-- Given records follows --

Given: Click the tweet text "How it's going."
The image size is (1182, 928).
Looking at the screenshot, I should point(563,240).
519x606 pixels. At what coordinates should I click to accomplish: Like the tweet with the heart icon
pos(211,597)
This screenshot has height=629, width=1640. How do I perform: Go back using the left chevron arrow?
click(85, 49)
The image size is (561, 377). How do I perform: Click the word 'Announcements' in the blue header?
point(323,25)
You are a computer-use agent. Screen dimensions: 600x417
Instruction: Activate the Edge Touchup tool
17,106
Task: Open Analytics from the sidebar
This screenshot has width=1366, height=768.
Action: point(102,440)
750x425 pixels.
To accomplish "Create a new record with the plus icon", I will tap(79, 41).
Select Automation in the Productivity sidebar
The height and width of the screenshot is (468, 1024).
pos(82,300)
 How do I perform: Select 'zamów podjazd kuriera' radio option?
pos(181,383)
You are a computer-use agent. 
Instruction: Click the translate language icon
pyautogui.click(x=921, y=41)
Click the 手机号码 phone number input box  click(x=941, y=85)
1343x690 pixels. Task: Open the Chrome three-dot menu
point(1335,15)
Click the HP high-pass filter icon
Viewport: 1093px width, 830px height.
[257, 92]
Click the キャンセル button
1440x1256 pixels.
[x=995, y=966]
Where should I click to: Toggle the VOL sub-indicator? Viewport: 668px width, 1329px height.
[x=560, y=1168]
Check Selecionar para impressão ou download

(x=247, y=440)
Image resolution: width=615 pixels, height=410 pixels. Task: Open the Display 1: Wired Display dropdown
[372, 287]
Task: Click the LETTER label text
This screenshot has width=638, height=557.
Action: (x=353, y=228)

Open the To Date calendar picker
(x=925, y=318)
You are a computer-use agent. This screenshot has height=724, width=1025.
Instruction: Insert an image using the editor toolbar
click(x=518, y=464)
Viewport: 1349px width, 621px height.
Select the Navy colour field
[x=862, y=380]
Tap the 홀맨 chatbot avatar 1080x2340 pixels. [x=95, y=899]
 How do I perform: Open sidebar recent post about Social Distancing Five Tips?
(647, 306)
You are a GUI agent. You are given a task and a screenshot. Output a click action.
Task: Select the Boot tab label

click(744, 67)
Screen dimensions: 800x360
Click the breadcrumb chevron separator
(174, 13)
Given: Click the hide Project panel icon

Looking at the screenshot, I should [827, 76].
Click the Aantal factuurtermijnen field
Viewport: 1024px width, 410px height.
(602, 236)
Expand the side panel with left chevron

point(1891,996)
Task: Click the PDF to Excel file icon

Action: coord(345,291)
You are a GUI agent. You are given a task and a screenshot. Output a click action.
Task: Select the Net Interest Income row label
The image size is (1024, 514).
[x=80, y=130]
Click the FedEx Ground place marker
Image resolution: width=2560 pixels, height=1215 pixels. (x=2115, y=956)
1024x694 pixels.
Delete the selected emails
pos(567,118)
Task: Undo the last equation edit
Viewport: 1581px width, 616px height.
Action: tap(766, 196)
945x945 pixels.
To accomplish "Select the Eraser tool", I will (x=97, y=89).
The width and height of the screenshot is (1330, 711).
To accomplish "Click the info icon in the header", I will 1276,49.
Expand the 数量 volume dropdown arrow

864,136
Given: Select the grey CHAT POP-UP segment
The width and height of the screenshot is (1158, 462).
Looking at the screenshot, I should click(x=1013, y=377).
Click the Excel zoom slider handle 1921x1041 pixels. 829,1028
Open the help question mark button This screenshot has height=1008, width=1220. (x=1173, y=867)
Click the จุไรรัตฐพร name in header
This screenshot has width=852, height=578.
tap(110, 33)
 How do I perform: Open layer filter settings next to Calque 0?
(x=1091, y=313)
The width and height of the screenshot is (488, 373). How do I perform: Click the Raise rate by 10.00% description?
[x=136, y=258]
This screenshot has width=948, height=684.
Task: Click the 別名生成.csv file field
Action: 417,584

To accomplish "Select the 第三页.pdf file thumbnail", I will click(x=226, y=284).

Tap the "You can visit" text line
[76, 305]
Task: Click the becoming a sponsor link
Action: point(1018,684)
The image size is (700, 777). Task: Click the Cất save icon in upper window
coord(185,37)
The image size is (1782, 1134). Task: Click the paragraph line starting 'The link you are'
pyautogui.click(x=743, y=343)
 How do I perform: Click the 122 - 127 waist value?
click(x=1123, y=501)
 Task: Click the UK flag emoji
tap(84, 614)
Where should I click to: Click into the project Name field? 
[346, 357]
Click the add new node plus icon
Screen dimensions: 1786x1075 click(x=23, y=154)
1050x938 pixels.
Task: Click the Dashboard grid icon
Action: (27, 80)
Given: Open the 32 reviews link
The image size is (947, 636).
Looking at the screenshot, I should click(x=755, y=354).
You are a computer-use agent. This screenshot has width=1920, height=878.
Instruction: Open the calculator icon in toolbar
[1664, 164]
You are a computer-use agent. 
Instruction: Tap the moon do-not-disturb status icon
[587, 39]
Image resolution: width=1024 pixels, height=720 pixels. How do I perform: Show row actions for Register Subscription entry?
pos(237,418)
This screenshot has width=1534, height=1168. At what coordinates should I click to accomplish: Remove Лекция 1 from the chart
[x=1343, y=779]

-- Given records concluded --

**Task requirements**: If a line of the listing above contains "agent", pick it out and copy it.

**Task result**:
You are a computer-use agent. Screen dimensions: 600x417
You are a computer-use agent. 
You are a computer-use agent. This screenshot has height=724, width=1025.
You are a GUI agent. You are given a task and a screenshot. Output a click action.
You are a GUI agent. You are given a task and a screenshot. Output a click action.
You are a computer-use agent. This screenshot has width=1920, height=878.
You are a computer-use agent. 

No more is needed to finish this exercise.